* _WHAT THE TASK ASKS_
Repeat, word for word, every line from the line holding "Where should I click to: Stop" through the final line of the entries below. Skip all pictures.

[Dataset entries]
BEGIN

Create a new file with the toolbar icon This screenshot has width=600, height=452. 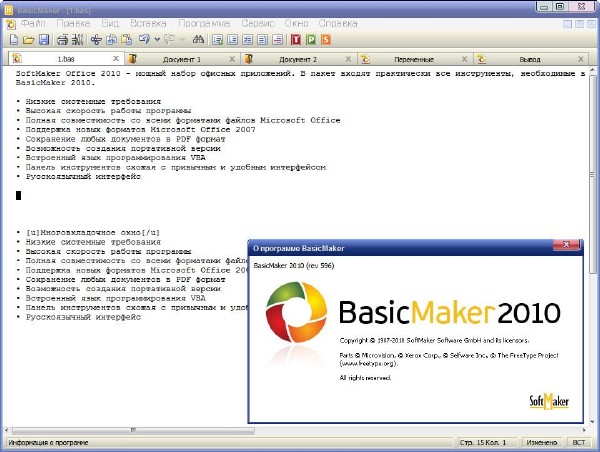tap(13, 40)
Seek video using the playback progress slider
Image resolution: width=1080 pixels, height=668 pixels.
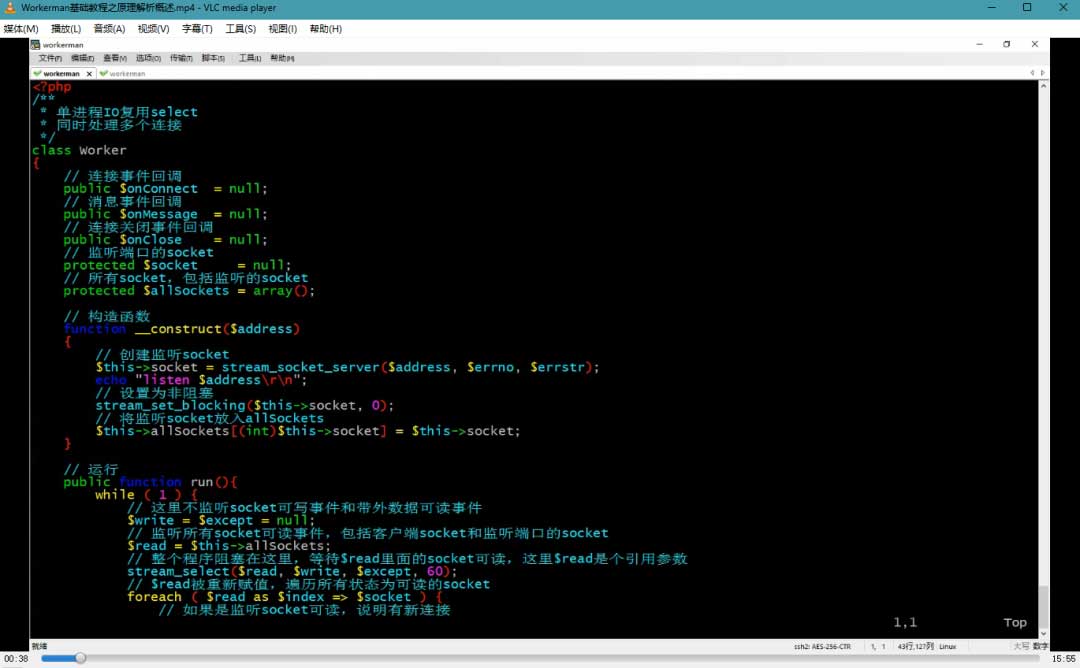540,658
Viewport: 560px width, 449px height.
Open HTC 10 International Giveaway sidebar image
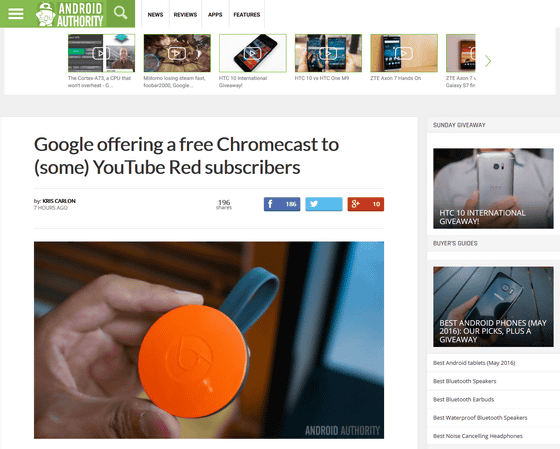[x=493, y=188]
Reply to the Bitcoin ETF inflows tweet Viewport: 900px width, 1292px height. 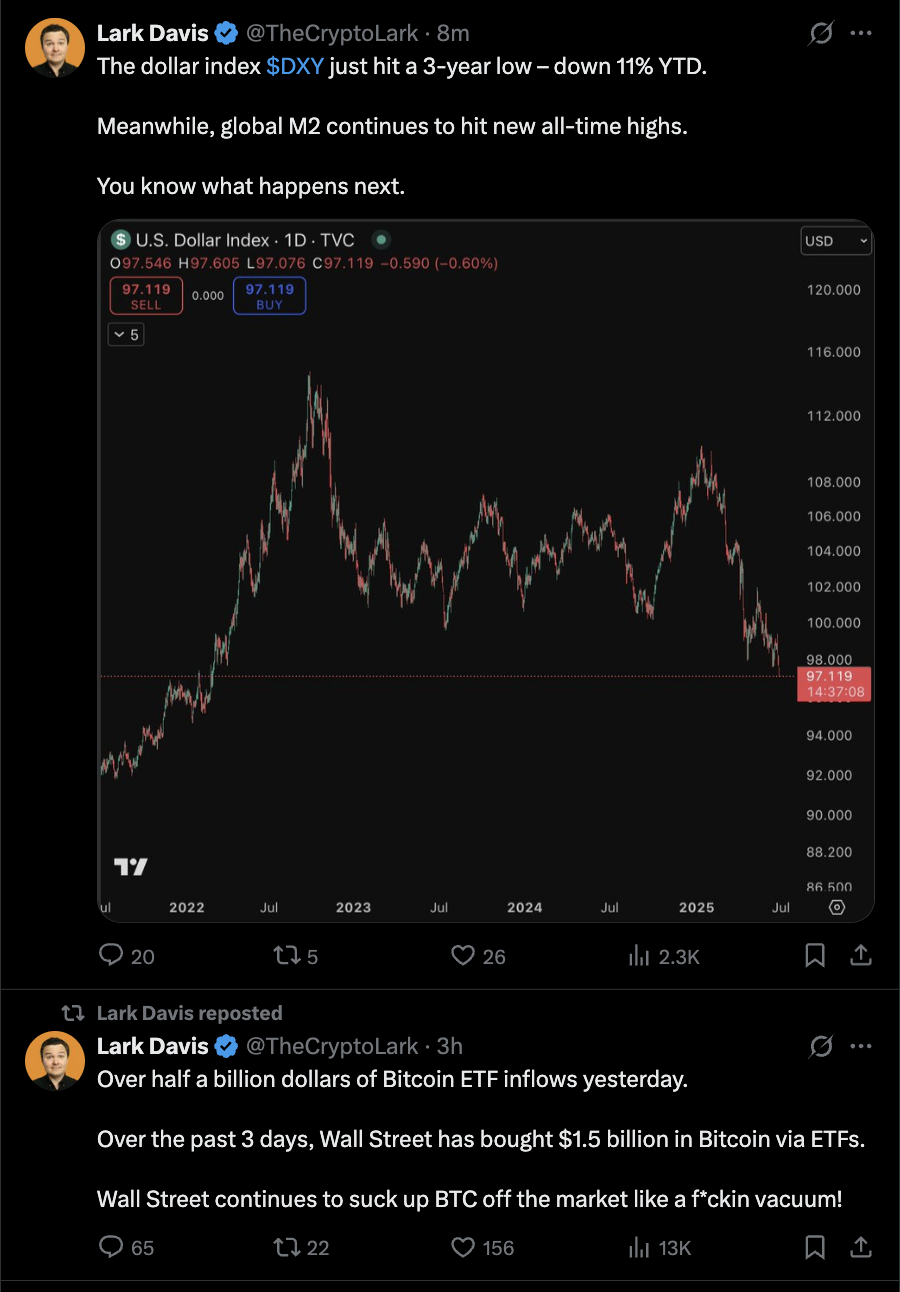click(x=112, y=1247)
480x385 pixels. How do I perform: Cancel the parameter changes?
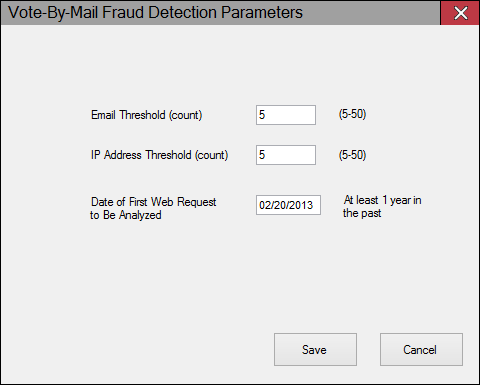[421, 349]
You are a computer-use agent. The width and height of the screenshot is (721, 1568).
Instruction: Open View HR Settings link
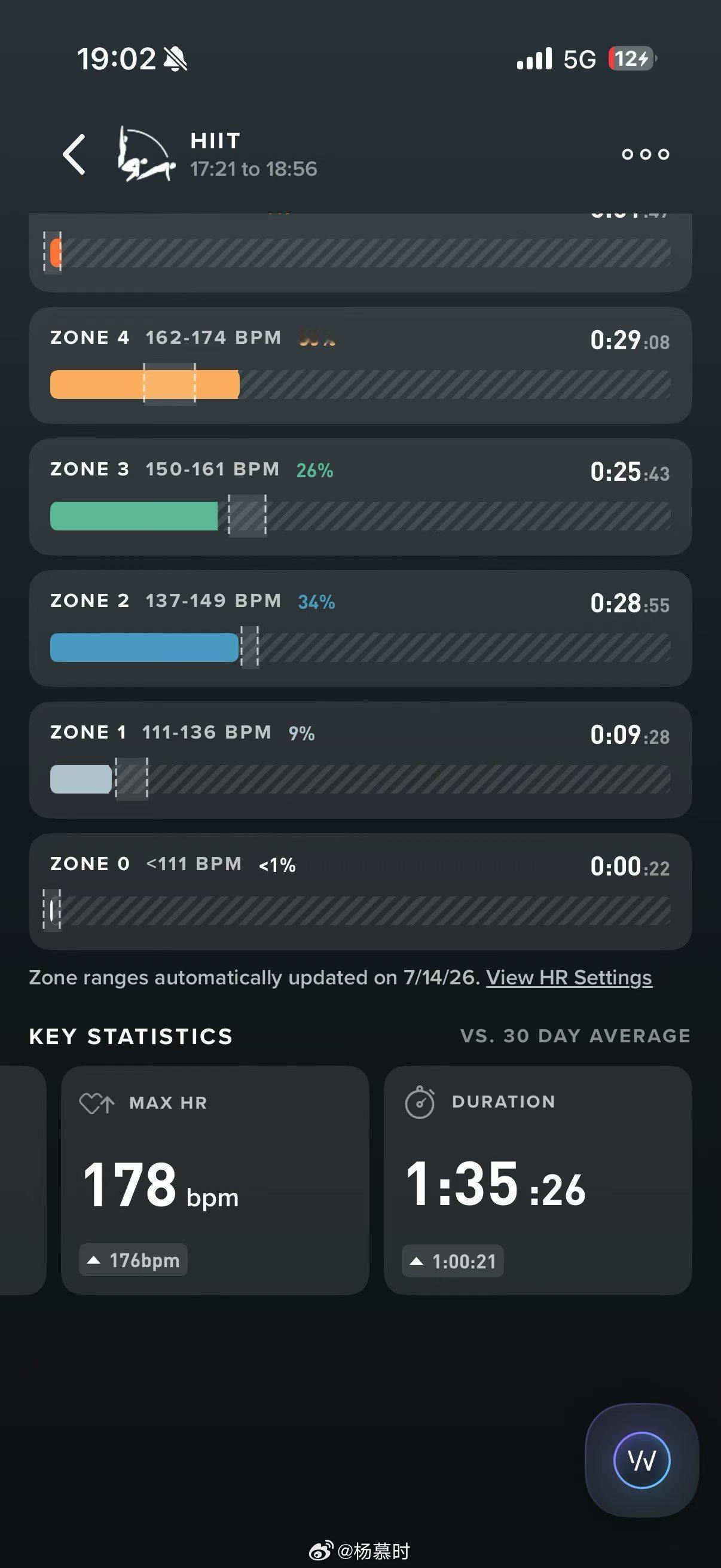569,977
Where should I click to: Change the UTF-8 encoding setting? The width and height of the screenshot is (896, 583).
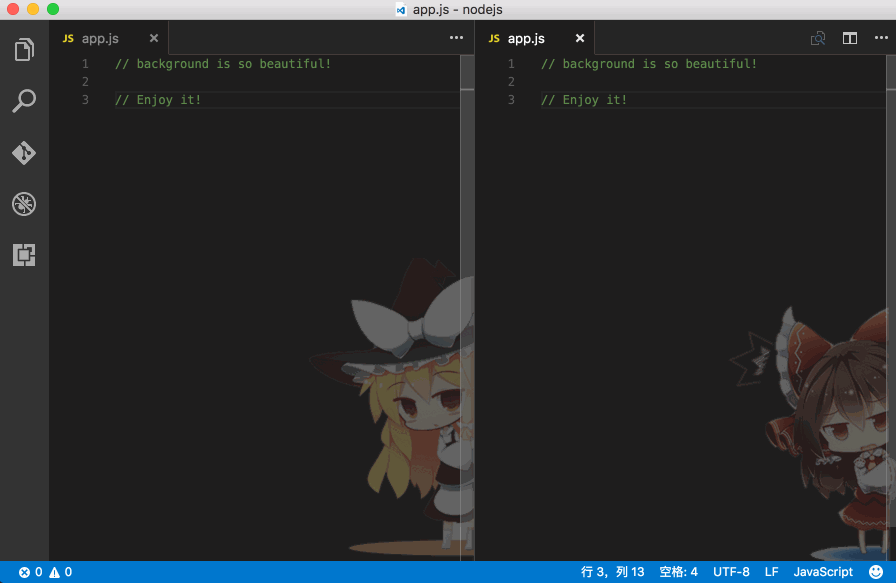point(731,571)
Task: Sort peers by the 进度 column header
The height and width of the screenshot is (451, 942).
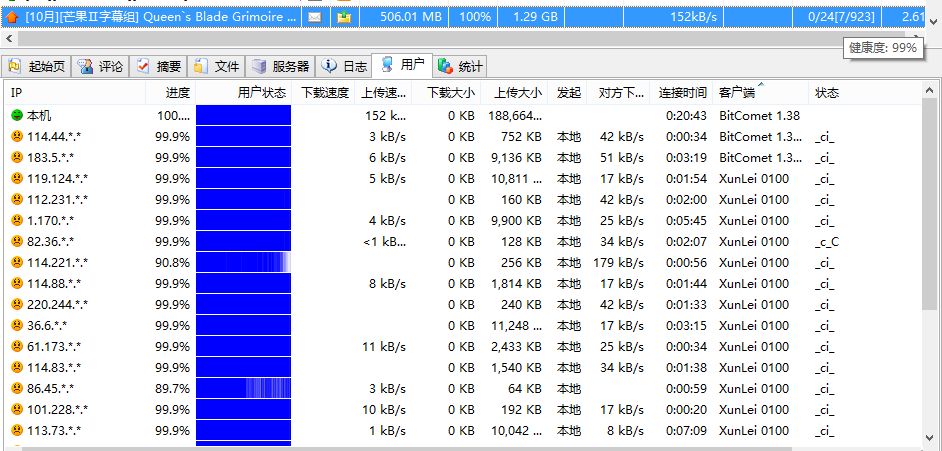Action: coord(177,93)
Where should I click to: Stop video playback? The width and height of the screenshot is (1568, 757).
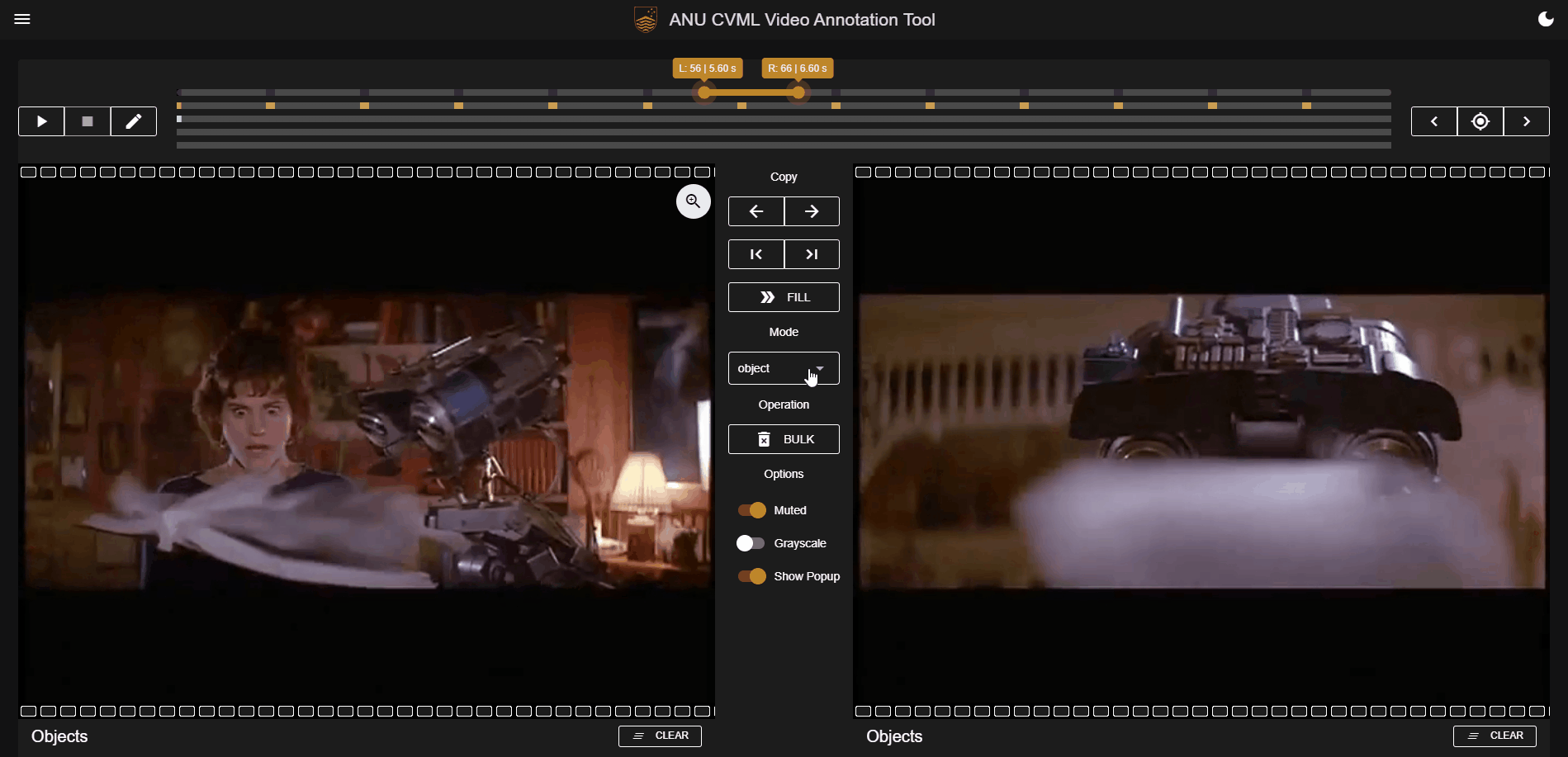point(88,121)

END

* _TASK RESULT_
Where should I click to: Stop video playback? The width and height of the screenshot is (1568, 757).
point(88,121)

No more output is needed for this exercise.